▶ Фрагмент текста:
⁂

Записные книжки (Март 1951 - декабрь 1959) - Страница 3
Таковы они, наши борцы, наши изгои, удобно укрывшиеся пологом проклятия и вылезающие из-под него лишь для плетения очередной интриги. Это они защитят нашу свободу, они, заявляющие, что славный стяг не будет выбит из их надежных рук надвигающейся бурей. Полноте, первая же полицейская зуботычина швырнет их на колени!
Есть такая порода людей, которая точно знает, с кем можно чувствовать себя вольготно. Прежде всего с теми, кто по мере сил ведет себя порядочно – и кому кажется неприличным пользоваться всеми выгодами своего положения.
Все и вся на меня, хотят извести, требуя каждый своей доли, и никогда, никогда никто не пришел на помощь, не протянул руку, не полюбил меня, наконец, таким, каков я есть, и затем, чтобы я таковым и оставался. Они полагают, что у меня безграничный запас энергии и что мне следует поделиться ею с ними, чтобы им было проще жить. Но все мои силы я вложил в изматывающую страсть к творчеству, так что в остальном я год и неимущ, как никто из людей.
Я не верю людям, которые говорят, что пустились в удовольствия от отчаяния. Подлинное отчаяние всегда ведет либо к тяжелым переживаниям, либо к бездеятельности.
Избыток белых кровяных телец, недостаток красных, и вдобавок одни пожирают других – у Франции лейкемия. Она более не в состоянии ни вести войну, ни сделать революцию. Реформы – пожалуй. И лжец тот, кто предлагает ей что-то иное. Прежде полностью сменить ей кровь.
Стиль. Осторожнее с формулировками. Они иногда, как гром: удар есть, а вспышки нет.
В Бухенвальде вновь прибывший французик просит оформляющего его чиновника, тоже заключенного, выслушать его: «Видите ли, дело в том, что мой случай особый: я ни в чем не виноват».
Раньше я очень любил бродить вдоль моря по пляжу. Но потом пустынные пляжи моей юности превратились в какие-то торговые ряды. И сейчас мне хорошо только посреди океана, там, где перестаешь верить в само существование берегов. Но когда я однажды попал на пляжи Бразилии, я снова понял, что нет для меня большей радости, чем идти, ступая по нетронутому песку, навстречу звучному свету, наполненному свистящим шипением волн.
Роман. Во время оккупации замечает, до какой степени он стал националистом, по той досаде, которую ощущает, видя бродячего пса, весело бегущего за немецким солдатом.
Роман. Различные ритмы у разных людей и также различные ритмы у одного и того же человека. Д. положил глаз на одну женщину, но все почему-то медлит. И вдруг звонит ей по телефону, мчится за полторы тысячи километров, ведет ее ужинать, и той же ночью она у него в постели.
Мы хотим пережить определенные чувства еще до того, как в самом деле их испытаем. Мы же знаем, что они есть. И традиция, и наши современники беспрестанно сообщают нам о них – совершенную, впрочем, чушь. Но мы тем не менее переживаем их, как бы по доверенности. И даже используем – так ни единожды не испытав.

⁂

Сохранённые данные
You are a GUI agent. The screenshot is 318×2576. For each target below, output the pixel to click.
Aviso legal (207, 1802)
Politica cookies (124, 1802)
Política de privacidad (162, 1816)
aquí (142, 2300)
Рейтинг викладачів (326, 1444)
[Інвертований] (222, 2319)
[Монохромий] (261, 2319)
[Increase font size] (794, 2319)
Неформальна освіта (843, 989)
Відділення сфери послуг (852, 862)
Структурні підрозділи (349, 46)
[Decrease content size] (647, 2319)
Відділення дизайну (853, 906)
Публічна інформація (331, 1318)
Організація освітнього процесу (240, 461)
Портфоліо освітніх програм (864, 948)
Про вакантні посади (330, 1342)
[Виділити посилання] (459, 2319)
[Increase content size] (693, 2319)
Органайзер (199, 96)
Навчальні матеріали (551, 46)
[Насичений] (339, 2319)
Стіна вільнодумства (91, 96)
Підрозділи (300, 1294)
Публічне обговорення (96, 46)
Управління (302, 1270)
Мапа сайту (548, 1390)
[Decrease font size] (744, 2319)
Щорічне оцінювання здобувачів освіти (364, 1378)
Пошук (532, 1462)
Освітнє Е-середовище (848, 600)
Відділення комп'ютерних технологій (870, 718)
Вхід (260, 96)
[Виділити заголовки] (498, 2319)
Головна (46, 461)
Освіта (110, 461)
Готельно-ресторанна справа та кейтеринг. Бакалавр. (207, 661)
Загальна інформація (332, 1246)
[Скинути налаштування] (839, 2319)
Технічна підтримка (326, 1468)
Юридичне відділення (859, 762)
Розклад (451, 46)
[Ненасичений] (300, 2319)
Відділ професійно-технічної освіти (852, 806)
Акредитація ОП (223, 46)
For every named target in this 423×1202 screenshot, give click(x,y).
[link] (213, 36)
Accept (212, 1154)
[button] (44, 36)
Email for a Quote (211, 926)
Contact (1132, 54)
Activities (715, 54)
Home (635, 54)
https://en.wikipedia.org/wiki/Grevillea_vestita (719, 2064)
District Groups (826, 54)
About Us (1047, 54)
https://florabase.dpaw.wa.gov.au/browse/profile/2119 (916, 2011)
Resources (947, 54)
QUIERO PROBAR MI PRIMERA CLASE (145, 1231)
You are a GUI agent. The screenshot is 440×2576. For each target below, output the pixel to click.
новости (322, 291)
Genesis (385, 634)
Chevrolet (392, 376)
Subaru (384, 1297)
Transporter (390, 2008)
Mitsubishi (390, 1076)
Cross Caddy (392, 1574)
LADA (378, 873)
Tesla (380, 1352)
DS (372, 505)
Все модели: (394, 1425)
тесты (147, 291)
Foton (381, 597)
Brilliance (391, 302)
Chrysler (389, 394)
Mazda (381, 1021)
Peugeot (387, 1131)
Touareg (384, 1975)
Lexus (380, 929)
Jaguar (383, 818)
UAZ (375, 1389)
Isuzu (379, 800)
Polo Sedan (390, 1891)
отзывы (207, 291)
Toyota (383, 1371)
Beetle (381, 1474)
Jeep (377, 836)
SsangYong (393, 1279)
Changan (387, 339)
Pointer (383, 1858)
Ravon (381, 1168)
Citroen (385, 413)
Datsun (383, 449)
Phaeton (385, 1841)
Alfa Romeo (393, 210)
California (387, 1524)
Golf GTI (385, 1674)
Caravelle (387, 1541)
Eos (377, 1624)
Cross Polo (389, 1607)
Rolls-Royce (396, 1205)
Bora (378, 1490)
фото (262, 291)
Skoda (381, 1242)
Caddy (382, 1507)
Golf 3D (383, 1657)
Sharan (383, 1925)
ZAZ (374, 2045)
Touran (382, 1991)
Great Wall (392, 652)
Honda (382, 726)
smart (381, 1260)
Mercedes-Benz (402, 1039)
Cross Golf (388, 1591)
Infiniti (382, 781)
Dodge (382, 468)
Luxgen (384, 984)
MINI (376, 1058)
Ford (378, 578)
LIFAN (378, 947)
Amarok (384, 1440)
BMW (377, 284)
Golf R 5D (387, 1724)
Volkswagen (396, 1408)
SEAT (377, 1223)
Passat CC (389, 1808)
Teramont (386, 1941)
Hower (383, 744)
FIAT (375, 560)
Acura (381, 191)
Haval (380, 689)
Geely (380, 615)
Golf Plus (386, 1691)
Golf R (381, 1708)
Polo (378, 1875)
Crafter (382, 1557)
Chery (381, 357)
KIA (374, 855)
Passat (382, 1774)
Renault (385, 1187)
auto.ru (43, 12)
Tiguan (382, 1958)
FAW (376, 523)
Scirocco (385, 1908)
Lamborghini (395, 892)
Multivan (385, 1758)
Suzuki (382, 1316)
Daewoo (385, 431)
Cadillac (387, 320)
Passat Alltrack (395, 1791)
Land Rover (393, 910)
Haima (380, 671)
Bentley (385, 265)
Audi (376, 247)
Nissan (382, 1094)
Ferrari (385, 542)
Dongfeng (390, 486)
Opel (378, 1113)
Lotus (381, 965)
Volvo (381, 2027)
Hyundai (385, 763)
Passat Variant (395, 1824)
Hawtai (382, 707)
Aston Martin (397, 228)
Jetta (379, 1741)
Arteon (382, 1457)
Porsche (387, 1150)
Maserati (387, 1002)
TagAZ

⁂

▶ Задание 1: Изложите содержание отрывка из записных книжек в двух предложениях.
▶ Задание 2: С какой болезнью в отрывке из записных книжек сравнивается состояние Франции?
▶ Задание 3: Продолжите отрывок из записных книжек новой заметкой, которая следует за последней приведённой.

▶ Ответ 1: Отрывок из записных книжек состоит из разрозненных заметок о людях, чувствах, стиле и положении Франции, а также из набросков для романа. В нём говорится о недоверии к тем, кто ищет удовольствий от отчаяния, о радости ходьбы по нетронутому песку пляжей Бразилии и о том, что мы переживаем чувства по доверенности, ещё ни разу их не испытав.

▶ Ответ 2: С лейкемией.

▶ Ответ 3:
От того, чтобы окончательно упасть духом, меня неизменно спасало то, что я не переставал, за неимением лучшего, верить в свою «звезду». Но теперь я больше не верю в нее.
Трагедия не в том, что ты один, а в том, что ты не можешь быть один. Иногда, кажется, я отдал бы все на свете, лишь бы не иметь никаких связей с миром людей. Но я часть этого мира, а значит, мужественнее всего – принять его, и трагедию с ним вместе.
Прогресс в материальном положении неизбежно и в весьма значительной степени делает человека лучше. Но за известным пределом, когда приходит богатство, он становится вреден. На этом-то рубеже и балансирует мораль.
Кто замолвит слово за нас? Наши произведения. Увы! Кто же тогда? Никто, никто, кроме немногих наших друзей, кто видел нас в минуту самоотречения, когда всю душу отдаешь другому. То есть кроме тех, кто нас любит. Но любовь есть молчание: каждый человек умирает неизвестным.
Сентябрь 52-го.
Полемика с Т. М. Постоянные нападки: «Ар», «Карфур», «Ривароль». Париж – это джунгли, но хищники здешние больно невзрачны.
Духоборы. По-русски, те, кто духом борются.
Собственность – это убийство.
Практическая мораль.
Никогда не обращаться в суды.
Деньги отдавать или терять. Никогда не делать так, чтобы они приносили доход, не гоняться за ними, не требовать их.
Название: Небольшой трактат о практической морали – или (с вызовом) Об аристократизме в быту.
Бывало, когда гуляние у кого-нибудь затягивалось далеко за полночь, когда под воздействием алкоголя, танцев, всеобщего необычайного возбуждения по телу начинала быстро разливаться приятная истома, мне вдруг мерещилось, на пределе усталости, что я наконец постиг, на какую-то секунду, тайну жизни и смогу однажды ее высказать. Но усталость улетучивалась, а вместе с ней и тайна.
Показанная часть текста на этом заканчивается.